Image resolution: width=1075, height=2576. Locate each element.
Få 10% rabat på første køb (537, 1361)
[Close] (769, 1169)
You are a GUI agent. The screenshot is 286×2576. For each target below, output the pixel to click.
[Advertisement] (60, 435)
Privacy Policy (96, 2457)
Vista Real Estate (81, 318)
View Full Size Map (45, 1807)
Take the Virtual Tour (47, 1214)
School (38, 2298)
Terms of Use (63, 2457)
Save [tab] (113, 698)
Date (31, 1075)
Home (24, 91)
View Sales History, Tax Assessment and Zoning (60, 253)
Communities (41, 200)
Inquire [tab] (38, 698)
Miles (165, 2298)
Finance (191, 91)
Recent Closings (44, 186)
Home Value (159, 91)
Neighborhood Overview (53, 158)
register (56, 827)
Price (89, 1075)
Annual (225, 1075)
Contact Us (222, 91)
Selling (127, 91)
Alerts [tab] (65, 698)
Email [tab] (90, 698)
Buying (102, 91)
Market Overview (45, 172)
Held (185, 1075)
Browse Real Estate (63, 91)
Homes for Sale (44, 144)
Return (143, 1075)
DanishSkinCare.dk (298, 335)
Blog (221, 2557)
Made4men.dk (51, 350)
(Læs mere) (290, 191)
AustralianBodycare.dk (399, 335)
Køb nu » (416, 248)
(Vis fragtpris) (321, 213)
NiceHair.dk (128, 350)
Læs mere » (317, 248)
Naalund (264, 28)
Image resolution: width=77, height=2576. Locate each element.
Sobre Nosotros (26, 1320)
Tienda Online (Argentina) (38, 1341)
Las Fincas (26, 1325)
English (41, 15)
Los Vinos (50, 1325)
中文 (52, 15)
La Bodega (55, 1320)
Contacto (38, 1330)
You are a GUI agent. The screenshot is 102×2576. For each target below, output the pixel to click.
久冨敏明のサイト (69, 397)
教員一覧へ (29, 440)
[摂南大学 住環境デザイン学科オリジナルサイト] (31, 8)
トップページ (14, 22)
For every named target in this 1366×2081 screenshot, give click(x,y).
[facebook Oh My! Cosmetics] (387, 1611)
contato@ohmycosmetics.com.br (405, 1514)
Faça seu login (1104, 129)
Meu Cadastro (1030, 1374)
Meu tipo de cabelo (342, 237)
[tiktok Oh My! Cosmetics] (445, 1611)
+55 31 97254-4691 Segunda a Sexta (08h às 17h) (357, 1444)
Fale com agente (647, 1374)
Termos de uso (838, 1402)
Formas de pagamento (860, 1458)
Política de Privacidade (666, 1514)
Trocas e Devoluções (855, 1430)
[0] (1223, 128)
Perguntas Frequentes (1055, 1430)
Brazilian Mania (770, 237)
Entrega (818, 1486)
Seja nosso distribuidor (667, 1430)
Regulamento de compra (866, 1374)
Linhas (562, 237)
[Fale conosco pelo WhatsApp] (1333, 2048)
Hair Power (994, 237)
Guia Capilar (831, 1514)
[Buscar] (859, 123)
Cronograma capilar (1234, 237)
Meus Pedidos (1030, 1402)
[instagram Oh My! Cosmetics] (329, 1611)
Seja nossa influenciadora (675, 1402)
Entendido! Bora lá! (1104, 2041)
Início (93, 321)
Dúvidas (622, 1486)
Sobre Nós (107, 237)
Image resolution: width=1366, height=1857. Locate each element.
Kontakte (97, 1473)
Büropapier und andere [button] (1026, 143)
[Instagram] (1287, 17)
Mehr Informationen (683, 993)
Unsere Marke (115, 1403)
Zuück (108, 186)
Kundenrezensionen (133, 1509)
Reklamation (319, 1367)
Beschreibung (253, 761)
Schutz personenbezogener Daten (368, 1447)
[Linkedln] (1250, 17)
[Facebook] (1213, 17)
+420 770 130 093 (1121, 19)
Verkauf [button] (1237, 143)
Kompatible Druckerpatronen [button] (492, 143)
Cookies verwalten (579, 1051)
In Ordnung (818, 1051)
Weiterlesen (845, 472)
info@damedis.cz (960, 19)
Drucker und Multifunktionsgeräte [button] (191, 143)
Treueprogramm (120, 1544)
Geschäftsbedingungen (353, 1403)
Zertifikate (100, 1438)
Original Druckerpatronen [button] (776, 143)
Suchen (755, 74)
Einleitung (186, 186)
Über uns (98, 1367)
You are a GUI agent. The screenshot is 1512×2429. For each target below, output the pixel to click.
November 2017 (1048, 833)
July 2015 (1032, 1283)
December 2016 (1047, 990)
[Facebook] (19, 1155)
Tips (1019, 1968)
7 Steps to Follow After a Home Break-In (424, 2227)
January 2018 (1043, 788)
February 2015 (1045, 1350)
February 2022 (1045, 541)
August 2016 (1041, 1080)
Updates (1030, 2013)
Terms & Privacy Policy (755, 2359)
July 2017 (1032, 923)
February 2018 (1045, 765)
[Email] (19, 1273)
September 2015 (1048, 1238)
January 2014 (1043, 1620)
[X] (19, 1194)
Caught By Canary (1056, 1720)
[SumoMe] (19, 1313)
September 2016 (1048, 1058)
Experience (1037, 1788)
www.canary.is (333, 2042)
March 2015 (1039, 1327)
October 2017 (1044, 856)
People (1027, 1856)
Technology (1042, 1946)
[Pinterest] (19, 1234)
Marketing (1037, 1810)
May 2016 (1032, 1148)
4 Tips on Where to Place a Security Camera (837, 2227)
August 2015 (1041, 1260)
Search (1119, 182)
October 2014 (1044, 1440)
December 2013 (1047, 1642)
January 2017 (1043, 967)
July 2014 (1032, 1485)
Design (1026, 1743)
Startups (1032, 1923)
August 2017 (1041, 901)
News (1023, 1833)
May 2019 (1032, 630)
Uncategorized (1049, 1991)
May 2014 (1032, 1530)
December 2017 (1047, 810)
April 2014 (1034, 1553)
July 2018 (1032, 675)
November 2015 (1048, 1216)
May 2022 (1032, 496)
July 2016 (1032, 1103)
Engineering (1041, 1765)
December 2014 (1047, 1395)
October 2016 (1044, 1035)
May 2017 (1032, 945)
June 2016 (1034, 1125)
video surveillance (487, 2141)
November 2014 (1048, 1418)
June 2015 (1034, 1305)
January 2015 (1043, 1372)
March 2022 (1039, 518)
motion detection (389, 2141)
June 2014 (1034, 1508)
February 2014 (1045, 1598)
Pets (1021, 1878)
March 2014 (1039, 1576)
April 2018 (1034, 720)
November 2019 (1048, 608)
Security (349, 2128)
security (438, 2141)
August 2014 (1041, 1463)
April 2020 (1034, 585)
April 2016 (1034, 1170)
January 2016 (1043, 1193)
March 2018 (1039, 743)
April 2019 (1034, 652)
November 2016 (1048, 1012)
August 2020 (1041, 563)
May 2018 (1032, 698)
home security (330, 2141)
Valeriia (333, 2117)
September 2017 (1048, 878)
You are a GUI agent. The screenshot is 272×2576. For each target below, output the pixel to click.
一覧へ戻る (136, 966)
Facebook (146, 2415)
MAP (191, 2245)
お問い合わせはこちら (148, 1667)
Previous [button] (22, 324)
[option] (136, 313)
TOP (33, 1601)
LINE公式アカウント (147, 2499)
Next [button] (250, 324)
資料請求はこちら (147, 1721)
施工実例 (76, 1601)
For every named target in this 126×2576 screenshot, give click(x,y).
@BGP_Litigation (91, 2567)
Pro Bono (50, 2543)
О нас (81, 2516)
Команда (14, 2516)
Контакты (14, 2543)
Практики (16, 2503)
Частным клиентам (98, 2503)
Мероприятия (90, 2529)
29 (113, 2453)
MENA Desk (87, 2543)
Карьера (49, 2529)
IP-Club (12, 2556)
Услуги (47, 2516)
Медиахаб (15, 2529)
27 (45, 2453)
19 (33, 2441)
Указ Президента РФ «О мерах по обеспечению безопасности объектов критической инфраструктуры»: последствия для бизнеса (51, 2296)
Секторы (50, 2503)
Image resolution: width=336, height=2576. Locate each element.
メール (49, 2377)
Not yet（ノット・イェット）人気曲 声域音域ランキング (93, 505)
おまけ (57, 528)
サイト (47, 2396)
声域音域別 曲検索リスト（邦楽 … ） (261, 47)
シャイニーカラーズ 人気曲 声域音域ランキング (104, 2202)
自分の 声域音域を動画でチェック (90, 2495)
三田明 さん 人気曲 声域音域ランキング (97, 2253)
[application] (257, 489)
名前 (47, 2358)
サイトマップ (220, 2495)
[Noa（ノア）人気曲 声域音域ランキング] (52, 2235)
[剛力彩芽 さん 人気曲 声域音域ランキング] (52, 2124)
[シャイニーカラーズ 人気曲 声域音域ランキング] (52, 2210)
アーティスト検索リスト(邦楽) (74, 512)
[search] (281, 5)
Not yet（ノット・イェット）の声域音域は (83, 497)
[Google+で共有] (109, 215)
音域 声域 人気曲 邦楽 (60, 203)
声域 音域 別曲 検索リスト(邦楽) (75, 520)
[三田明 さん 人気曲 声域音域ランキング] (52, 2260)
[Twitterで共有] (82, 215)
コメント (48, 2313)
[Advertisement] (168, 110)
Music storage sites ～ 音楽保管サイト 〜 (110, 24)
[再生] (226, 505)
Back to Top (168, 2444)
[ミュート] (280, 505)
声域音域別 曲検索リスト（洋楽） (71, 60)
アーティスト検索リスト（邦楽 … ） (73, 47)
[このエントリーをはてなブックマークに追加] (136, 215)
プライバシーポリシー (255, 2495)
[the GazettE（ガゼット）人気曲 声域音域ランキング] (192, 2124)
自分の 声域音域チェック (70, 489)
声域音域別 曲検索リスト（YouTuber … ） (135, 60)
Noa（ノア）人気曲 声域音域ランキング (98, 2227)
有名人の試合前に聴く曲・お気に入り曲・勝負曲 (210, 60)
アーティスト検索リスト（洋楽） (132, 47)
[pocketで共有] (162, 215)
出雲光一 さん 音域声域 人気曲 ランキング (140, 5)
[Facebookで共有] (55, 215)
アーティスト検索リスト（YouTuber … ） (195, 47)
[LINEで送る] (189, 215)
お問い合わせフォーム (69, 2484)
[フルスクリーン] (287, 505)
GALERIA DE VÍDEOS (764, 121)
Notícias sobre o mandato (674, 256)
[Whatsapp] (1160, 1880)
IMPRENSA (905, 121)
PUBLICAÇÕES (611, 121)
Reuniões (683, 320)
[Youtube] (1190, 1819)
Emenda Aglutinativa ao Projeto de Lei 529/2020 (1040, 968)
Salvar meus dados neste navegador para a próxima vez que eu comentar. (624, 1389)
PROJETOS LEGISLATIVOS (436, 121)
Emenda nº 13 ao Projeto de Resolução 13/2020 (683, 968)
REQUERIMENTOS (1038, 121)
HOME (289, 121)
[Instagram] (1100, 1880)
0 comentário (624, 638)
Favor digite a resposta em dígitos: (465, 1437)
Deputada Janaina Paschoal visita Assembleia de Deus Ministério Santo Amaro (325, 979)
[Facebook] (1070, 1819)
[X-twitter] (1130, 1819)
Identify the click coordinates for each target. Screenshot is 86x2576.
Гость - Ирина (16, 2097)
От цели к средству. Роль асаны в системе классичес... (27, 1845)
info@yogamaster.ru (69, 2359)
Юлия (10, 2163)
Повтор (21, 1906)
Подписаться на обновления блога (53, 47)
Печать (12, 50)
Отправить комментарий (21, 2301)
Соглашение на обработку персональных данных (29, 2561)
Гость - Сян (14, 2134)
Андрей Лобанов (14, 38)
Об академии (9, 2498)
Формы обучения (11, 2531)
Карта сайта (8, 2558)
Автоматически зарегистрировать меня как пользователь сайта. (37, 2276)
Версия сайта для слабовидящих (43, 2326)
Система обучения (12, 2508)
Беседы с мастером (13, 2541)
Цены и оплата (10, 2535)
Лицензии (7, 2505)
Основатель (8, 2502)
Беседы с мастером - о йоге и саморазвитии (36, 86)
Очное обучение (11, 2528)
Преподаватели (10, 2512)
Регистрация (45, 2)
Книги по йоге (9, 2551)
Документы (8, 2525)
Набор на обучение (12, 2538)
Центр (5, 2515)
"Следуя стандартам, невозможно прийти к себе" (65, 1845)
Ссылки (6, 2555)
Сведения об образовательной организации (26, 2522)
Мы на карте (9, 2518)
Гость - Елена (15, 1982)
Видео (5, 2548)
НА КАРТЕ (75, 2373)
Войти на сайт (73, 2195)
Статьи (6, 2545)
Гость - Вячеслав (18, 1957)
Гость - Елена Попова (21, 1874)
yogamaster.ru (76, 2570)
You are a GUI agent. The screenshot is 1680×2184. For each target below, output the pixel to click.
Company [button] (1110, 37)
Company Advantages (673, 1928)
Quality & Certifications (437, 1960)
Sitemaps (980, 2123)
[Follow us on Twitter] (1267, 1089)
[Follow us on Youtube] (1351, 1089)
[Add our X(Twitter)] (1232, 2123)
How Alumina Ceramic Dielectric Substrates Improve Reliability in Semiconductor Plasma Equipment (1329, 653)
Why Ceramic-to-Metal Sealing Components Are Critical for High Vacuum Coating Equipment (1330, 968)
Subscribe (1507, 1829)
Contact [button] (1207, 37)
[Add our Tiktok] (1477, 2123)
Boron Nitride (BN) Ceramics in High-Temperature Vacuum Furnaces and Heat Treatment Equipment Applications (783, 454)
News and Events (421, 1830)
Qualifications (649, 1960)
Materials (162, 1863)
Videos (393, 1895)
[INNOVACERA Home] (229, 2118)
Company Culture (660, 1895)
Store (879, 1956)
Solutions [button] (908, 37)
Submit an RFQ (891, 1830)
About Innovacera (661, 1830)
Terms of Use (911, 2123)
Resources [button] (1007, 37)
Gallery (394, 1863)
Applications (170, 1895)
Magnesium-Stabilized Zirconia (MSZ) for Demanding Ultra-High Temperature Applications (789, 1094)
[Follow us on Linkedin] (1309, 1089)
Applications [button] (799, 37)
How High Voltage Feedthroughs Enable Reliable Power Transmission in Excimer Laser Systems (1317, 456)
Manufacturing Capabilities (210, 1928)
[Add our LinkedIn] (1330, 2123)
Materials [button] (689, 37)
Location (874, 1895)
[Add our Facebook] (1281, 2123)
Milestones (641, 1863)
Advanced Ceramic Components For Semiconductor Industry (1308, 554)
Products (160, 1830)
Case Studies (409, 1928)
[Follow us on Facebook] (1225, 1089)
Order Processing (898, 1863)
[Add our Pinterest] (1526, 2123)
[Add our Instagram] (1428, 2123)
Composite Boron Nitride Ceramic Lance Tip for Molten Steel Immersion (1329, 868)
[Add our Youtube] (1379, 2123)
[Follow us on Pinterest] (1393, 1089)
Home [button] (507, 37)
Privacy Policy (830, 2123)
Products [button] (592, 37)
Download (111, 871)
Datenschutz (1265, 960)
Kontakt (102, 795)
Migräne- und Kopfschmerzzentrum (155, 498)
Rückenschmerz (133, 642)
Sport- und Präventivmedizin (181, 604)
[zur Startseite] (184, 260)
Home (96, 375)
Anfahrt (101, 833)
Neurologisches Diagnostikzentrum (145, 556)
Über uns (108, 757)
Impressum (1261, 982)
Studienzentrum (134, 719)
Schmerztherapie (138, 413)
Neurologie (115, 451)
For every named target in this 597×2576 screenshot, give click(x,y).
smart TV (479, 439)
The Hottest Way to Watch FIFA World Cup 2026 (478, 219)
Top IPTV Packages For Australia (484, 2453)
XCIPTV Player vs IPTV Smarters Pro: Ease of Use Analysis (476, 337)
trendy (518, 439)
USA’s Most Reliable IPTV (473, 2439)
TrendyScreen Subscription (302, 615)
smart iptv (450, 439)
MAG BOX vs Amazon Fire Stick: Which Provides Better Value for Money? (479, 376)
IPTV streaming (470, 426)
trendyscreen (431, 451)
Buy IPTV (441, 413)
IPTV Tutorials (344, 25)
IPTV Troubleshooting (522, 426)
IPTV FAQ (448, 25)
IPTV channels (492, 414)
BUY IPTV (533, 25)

****************************************

Exercise brief:
Give back, word for word, the lines of the records that run from the one holding "Composite Boron Nitride" to the very last.

Written answer:
Composite Boron Nitride Ceramic Lance Tip for Molten Steel Immersion (1329, 868)
[Add our Youtube] (1379, 2123)
[Follow us on Pinterest] (1393, 1089)
Home [button] (507, 37)
Privacy Policy (830, 2123)
Products [button] (592, 37)
Download (111, 871)
Datenschutz (1265, 960)
Kontakt (102, 795)
Migräne- und Kopfschmerzzentrum (155, 498)
Rückenschmerz (133, 642)
Sport- und Präventivmedizin (181, 604)
[zur Startseite] (184, 260)
Home (96, 375)
Anfahrt (101, 833)
Neurologisches Diagnostikzentrum (145, 556)
Über uns (108, 757)
Impressum (1261, 982)
Studienzentrum (134, 719)
Schmerztherapie (138, 413)
Neurologie (115, 451)
For every named target in this 597×2576 screenshot, give click(x,y).
smart TV (479, 439)
The Hottest Way to Watch FIFA World Cup 2026 (478, 219)
Top IPTV Packages For Australia (484, 2453)
XCIPTV Player vs IPTV Smarters Pro: Ease of Use Analysis (476, 337)
trendy (518, 439)
USA’s Most Reliable IPTV (473, 2439)
TrendyScreen Subscription (302, 615)
smart iptv (450, 439)
MAG BOX vs Amazon Fire Stick: Which Provides Better Value for Money? (479, 376)
IPTV streaming (470, 426)
trendyscreen (431, 451)
Buy IPTV (441, 413)
IPTV Tutorials (344, 25)
IPTV Troubleshooting (522, 426)
IPTV FAQ (448, 25)
IPTV channels (492, 414)
BUY IPTV (533, 25)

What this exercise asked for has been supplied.